### Records for the task
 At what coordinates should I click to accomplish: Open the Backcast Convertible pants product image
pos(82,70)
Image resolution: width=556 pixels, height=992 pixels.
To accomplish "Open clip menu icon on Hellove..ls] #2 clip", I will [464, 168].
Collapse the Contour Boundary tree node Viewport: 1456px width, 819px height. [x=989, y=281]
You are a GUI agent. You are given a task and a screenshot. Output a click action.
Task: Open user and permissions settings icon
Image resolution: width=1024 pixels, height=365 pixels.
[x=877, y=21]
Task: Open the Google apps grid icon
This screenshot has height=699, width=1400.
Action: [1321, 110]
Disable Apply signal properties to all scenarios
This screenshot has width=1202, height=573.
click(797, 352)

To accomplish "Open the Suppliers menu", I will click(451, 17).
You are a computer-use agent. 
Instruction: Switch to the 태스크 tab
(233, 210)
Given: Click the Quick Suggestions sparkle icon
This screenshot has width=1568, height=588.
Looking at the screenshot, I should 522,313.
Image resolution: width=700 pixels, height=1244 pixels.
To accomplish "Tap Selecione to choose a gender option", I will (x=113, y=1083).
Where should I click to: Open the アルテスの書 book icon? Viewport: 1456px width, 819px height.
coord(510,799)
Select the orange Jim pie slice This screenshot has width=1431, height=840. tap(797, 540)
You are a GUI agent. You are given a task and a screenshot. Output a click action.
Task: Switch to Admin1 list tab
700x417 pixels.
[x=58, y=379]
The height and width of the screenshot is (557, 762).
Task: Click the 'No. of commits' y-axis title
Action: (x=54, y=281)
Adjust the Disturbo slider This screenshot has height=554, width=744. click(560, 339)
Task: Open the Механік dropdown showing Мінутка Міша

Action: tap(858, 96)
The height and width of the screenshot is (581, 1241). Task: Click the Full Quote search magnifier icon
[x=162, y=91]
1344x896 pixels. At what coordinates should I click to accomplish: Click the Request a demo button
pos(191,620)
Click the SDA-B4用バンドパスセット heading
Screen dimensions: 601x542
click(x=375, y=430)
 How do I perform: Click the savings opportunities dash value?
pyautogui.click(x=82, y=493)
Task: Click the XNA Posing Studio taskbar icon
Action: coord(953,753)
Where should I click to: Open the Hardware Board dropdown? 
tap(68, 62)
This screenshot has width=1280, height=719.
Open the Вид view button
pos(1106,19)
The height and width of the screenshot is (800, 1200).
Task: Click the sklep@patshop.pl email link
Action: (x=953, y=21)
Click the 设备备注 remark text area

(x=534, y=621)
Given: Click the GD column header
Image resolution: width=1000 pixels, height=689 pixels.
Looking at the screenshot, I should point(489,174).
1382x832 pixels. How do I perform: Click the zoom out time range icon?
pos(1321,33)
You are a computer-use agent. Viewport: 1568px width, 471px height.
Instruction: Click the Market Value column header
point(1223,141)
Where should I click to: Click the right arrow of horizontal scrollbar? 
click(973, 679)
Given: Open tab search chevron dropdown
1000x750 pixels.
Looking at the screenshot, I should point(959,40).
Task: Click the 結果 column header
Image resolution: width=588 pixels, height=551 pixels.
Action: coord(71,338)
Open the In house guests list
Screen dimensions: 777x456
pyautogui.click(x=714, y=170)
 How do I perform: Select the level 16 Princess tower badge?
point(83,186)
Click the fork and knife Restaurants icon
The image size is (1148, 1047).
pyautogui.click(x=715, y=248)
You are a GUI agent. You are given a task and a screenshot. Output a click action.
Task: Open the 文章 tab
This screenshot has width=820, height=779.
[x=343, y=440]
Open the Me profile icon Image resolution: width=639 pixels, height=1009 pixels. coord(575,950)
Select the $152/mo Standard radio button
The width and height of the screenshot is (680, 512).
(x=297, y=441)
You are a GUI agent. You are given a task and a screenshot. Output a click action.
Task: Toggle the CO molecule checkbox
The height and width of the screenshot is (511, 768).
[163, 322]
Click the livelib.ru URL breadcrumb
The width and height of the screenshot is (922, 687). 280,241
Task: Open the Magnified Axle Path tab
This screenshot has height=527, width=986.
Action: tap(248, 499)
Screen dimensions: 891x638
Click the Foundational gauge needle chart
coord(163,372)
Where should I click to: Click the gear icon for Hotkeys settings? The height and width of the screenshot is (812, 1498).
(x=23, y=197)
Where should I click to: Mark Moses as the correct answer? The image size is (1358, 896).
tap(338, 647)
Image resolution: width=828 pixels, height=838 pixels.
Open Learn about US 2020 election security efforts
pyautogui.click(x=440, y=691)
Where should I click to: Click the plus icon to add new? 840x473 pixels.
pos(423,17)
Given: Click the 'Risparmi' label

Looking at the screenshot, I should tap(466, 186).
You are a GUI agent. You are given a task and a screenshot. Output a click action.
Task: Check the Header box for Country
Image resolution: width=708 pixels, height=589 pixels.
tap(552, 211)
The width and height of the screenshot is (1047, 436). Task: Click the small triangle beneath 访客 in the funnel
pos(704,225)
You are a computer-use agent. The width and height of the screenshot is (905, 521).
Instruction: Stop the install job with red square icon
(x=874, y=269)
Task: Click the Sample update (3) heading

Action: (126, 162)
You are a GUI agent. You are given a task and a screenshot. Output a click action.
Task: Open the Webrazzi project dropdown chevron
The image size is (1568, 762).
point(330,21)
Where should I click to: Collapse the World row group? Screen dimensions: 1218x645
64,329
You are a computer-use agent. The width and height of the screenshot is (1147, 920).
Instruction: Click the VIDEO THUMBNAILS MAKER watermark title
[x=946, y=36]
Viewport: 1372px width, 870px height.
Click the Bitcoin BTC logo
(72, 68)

### Task item
From the material above, please return each line containing "chevron".

### Your solution
Given: Open tab search chevron dropdown
Task: Open the Webrazzi project dropdown chevron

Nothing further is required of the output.